Source data:
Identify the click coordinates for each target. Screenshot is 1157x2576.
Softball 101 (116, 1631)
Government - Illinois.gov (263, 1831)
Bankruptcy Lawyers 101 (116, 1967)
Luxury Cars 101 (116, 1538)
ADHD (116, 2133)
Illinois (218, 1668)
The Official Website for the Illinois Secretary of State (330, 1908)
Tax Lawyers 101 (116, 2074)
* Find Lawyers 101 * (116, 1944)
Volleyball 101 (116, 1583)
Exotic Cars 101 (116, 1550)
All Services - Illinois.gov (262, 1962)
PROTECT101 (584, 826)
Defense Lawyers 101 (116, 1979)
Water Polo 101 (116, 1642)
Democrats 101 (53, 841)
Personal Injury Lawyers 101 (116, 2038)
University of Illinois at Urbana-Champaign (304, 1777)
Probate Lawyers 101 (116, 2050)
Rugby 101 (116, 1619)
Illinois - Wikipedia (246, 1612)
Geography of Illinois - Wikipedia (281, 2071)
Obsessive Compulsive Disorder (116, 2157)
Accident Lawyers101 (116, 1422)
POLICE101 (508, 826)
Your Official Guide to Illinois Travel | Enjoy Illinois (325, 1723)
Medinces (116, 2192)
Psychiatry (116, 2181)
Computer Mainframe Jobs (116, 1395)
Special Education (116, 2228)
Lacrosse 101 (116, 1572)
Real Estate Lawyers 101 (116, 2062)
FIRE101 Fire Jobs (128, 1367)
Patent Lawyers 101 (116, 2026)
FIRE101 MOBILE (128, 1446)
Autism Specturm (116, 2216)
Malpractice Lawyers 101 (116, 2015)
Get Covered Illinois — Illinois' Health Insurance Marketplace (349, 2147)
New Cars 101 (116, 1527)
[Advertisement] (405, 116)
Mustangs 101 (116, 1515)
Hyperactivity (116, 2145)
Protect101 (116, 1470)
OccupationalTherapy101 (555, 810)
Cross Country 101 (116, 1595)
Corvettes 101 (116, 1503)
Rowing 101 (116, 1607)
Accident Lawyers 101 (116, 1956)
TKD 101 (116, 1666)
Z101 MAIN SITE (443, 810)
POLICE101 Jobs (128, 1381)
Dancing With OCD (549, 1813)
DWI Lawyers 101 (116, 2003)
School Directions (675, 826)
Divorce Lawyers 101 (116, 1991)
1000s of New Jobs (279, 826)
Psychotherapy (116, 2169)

# What to do:
Give an exact reproduction of the lines from the one with "Probate Lawyers 101 (116, 2050)" to the final line of the entries, including both.

# Result of the exercise:
Probate Lawyers 101 (116, 2050)
Rugby 101 (116, 1619)
Illinois - Wikipedia (246, 1612)
Geography of Illinois - Wikipedia (281, 2071)
Obsessive Compulsive Disorder (116, 2157)
Accident Lawyers101 (116, 1422)
POLICE101 (508, 826)
Your Official Guide to Illinois Travel | Enjoy Illinois (325, 1723)
Medinces (116, 2192)
Psychiatry (116, 2181)
Computer Mainframe Jobs (116, 1395)
Special Education (116, 2228)
Lacrosse 101 (116, 1572)
Real Estate Lawyers 101 (116, 2062)
FIRE101 Fire Jobs (128, 1367)
Patent Lawyers 101 (116, 2026)
FIRE101 MOBILE (128, 1446)
Autism Specturm (116, 2216)
Malpractice Lawyers 101 (116, 2015)
Get Covered Illinois — Illinois' Health Insurance Marketplace (349, 2147)
New Cars 101 (116, 1527)
[Advertisement] (405, 116)
Mustangs 101 (116, 1515)
Hyperactivity (116, 2145)
Protect101 (116, 1470)
OccupationalTherapy101 (555, 810)
Cross Country 101 (116, 1595)
Corvettes 101 (116, 1503)
Rowing 101 (116, 1607)
Accident Lawyers 101 (116, 1956)
TKD 101 (116, 1666)
Z101 MAIN SITE (443, 810)
POLICE101 Jobs (128, 1381)
Dancing With OCD (549, 1813)
DWI Lawyers 101 (116, 2003)
School Directions (675, 826)
Divorce Lawyers 101 (116, 1991)
1000s of New Jobs (279, 826)
Psychotherapy (116, 2169)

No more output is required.